Posted by Karen Weintraub March 12, 2008 01:34 PM

By Stephen Smith, Globe Staff

State health regulators today proposed a major campaign to catch patients who visit multiple doctors and pharmacies in pursuit of powerful painkillers that can feed addictions.

The practice, known colloquially as "doctor shopping," has drawn increasing attention from substance abuse specialists and regulators who are concerned that prescription medication abuse is as serious a health threat as heroin and other street drugs.

The proposed tracking system, which needs the approval of the Public Health Council, would set off an alarm when a patient appeared to be abusing prescription medications, alerting the doctors who prescribed the drugs.

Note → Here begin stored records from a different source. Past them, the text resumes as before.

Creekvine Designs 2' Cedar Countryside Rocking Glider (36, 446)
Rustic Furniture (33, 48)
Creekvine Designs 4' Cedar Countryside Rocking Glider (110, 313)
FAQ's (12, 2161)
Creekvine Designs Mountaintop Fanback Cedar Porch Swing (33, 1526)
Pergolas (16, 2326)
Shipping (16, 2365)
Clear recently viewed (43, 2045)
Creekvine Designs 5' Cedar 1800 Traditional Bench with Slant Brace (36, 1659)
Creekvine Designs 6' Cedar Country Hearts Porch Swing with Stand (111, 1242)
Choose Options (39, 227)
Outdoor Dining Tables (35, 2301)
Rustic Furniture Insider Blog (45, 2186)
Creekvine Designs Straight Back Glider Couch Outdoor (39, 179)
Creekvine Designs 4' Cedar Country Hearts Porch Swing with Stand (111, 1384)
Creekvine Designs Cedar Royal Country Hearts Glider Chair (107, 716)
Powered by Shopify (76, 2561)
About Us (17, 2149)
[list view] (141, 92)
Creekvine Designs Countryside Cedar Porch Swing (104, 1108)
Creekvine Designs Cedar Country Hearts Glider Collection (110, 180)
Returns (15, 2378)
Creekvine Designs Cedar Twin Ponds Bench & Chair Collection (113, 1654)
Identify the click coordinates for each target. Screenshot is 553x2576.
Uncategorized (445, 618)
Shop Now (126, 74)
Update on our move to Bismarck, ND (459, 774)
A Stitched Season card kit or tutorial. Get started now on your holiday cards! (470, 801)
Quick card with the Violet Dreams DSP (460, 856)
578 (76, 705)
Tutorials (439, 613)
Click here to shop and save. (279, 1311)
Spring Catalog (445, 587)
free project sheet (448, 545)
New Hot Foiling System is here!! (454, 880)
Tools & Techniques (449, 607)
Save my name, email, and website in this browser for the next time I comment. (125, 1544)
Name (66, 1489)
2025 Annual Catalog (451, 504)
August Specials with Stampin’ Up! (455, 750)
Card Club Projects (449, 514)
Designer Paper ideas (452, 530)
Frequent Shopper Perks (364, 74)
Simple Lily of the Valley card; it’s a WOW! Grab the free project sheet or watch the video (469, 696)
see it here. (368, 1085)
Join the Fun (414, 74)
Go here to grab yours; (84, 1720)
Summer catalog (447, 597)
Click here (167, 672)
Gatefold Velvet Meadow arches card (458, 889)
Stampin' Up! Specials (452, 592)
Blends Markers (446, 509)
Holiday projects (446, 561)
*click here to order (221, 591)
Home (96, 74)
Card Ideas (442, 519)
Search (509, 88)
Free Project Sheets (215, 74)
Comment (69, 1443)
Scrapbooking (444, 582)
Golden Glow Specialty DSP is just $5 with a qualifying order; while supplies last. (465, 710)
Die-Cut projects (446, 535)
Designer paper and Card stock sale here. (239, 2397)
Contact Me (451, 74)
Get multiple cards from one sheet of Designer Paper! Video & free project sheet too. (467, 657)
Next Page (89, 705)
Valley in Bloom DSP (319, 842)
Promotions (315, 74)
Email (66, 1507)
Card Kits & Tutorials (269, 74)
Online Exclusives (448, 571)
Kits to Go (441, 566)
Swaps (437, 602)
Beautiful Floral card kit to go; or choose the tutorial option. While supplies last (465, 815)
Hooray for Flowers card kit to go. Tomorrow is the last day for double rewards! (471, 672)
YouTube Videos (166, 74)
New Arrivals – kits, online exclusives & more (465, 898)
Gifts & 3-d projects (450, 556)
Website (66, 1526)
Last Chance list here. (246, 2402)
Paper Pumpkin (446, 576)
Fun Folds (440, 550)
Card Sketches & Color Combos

Paul Dreyer, the Department of Public Health official in charge of the initiative, said in an interview that the campaign is not designed to be punitive but, instead, "to hopefully catch patients who might be drifting into the direction of abuse before they drift too far. It gives physicians an early warning about the behavior of their patients."

For more than 15 years, the state has had a system to monitor the prescribing and dispensing of narcotics, such as OxyContin, Percocet, and derivatives of morphine. But that network was intended to nab doctors and dealers engaged in major drug dealing rings, as well as patients with significant abuse problems. The existing monitoring program estimated that the number of people caught doctor shopping soared by 170 percent from 1996 to 2007, when it reached nearly 3,000.

As part of the proposed push, anyone presenting a prescription for a narcotic would be required to show identification to the pharmacist. Additionally, the patient's name and other identifying information would be entered into the state database.

Then, a tracking system that has yet to be designed would hunt for patients who seek an excessive number of prescriptions from multiple doctors and pharmacies.

The proposal, which generally received a favorable review from members of the Public Health Council, could be approved by June and fully implemented early next year.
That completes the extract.